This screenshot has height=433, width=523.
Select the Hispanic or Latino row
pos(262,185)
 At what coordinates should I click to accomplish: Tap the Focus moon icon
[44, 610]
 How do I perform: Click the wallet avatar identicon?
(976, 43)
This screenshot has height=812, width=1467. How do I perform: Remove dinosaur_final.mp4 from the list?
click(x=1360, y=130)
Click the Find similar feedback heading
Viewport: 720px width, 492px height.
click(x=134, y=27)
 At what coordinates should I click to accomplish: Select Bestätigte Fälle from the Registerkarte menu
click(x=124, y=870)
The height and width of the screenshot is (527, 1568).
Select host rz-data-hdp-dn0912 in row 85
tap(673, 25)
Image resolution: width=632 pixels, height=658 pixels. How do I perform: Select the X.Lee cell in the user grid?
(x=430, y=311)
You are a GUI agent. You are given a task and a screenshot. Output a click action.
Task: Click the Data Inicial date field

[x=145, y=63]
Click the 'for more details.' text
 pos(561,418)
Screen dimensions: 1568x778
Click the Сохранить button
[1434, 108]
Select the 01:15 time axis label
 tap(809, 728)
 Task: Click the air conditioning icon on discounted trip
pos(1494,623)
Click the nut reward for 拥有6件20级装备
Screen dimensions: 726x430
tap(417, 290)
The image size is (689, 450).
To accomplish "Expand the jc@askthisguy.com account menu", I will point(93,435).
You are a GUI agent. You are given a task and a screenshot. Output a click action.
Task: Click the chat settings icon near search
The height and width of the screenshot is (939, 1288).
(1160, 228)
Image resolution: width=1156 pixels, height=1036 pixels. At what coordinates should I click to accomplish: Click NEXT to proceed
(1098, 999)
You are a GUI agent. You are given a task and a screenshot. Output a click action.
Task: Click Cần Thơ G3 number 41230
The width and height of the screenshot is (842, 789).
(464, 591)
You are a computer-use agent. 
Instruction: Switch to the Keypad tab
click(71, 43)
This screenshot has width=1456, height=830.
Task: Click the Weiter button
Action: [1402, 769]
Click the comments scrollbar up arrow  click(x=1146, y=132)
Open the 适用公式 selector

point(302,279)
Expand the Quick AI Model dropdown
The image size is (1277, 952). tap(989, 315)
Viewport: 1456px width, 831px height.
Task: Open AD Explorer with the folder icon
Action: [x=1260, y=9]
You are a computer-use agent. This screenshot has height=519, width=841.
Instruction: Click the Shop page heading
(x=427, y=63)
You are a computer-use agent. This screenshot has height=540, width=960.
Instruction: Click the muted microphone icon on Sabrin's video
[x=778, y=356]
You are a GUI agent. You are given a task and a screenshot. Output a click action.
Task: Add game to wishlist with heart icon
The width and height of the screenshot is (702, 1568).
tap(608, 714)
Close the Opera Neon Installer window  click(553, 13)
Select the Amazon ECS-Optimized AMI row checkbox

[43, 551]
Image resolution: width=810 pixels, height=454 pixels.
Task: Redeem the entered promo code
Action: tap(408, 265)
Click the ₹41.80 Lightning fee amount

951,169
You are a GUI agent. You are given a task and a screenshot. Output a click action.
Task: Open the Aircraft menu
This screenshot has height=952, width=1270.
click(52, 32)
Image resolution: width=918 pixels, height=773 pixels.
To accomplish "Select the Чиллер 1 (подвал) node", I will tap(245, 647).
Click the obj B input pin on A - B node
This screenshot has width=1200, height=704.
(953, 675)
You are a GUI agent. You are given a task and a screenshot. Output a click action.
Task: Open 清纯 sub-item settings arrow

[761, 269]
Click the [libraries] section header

━━━━━━━━━━━━━━━━

Give every line of the records above as a numbered list, leaving out the blank lines.

1. This screenshot has height=433, width=523.
2. Select the Hispanic or Latino row
3. pos(262,185)
4.  At what coordinates should I click to accomplish: Tap the Focus moon icon
5. [44, 610]
6.  How do I perform: Click the wallet avatar identicon?
7. (976, 43)
8. This screenshot has height=812, width=1467. How do I perform: Remove dinosaur_final.mp4 from the list?
9. click(x=1360, y=130)
10. Click the Find similar feedback heading
11. Viewport: 720px width, 492px height.
12. click(x=134, y=27)
13.  At what coordinates should I click to accomplish: Select Bestätigte Fälle from the Registerkarte menu
14. click(x=124, y=870)
15. The height and width of the screenshot is (527, 1568).
16. Select host rz-data-hdp-dn0912 in row 85
17. tap(673, 25)
18. Image resolution: width=632 pixels, height=658 pixels. How do I perform: Select the X.Lee cell in the user grid?
19. (x=430, y=311)
20. You are a GUI agent. You are given a task and a screenshot. Output a click action.
21. Task: Click the Data Inicial date field
22. [x=145, y=63]
23. Click the 'for more details.' text
24.  pos(561,418)
25. Screen dimensions: 1568x778
26. Click the Сохранить button
27. [1434, 108]
28. Select the 01:15 time axis label
29.  tap(809, 728)
30.  Task: Click the air conditioning icon on discounted trip
31. pos(1494,623)
32. Click the nut reward for 拥有6件20级装备
33. Screen dimensions: 726x430
34. tap(417, 290)
35. The image size is (689, 450).
36. To accomplish "Expand the jc@askthisguy.com account menu", I will point(93,435).
37. You are a GUI agent. You are given a task and a screenshot. Output a click action.
38. Task: Click the chat settings icon near search
39. The height and width of the screenshot is (939, 1288).
40. (1160, 228)
41. Image resolution: width=1156 pixels, height=1036 pixels. At what coordinates should I click to accomplish: Click NEXT to proceed
42. (1098, 999)
43. You are a GUI agent. You are given a task and a screenshot. Output a click action.
44. Task: Click Cần Thơ G3 number 41230
45. The width and height of the screenshot is (842, 789).
46. (464, 591)
47. You are a computer-use agent. 
48. Instruction: Switch to the Keypad tab
49. click(71, 43)
50. This screenshot has width=1456, height=830.
51. Task: Click the Weiter button
52. Action: [1402, 769]
53. Click the comments scrollbar up arrow  click(x=1146, y=132)
54. Open the 适用公式 selector
55. point(302,279)
56. Expand the Quick AI Model dropdown
57. The image size is (1277, 952). tap(989, 315)
58. Viewport: 1456px width, 831px height.
59. Task: Open AD Explorer with the folder icon
60. Action: [x=1260, y=9]
61. You are a computer-use agent. This screenshot has height=519, width=841.
62. Instruction: Click the Shop page heading
63. (x=427, y=63)
64. You are a computer-use agent. This screenshot has height=540, width=960.
65. Instruction: Click the muted microphone icon on Sabrin's video
66. [x=778, y=356]
67. You are a GUI agent. You are given a task and a screenshot. Output a click action.
68. Task: Add game to wishlist with heart icon
69. The width and height of the screenshot is (702, 1568).
70. tap(608, 714)
71. Close the Opera Neon Installer window  click(553, 13)
72. Select the Amazon ECS-Optimized AMI row checkbox
73. [43, 551]
74. Image resolution: width=810 pixels, height=454 pixels.
75. Task: Redeem the entered promo code
76. Action: tap(408, 265)
77. Click the ₹41.80 Lightning fee amount
78. 951,169
79. You are a GUI agent. You are given a task and a screenshot. Output a click action.
80. Task: Open the Aircraft menu
81. This screenshot has height=952, width=1270.
82. click(52, 32)
83. Image resolution: width=918 pixels, height=773 pixels.
84. To accomplish "Select the Чиллер 1 (подвал) node", I will tap(245, 647).
85. Click the obj B input pin on A - B node
86. This screenshot has width=1200, height=704.
87. (953, 675)
88. You are a GUI agent. You are given a task and a screenshot. Output a click action.
89. Task: Open 清纯 sub-item settings arrow
90. [761, 269]
91. Click the [libraries] section header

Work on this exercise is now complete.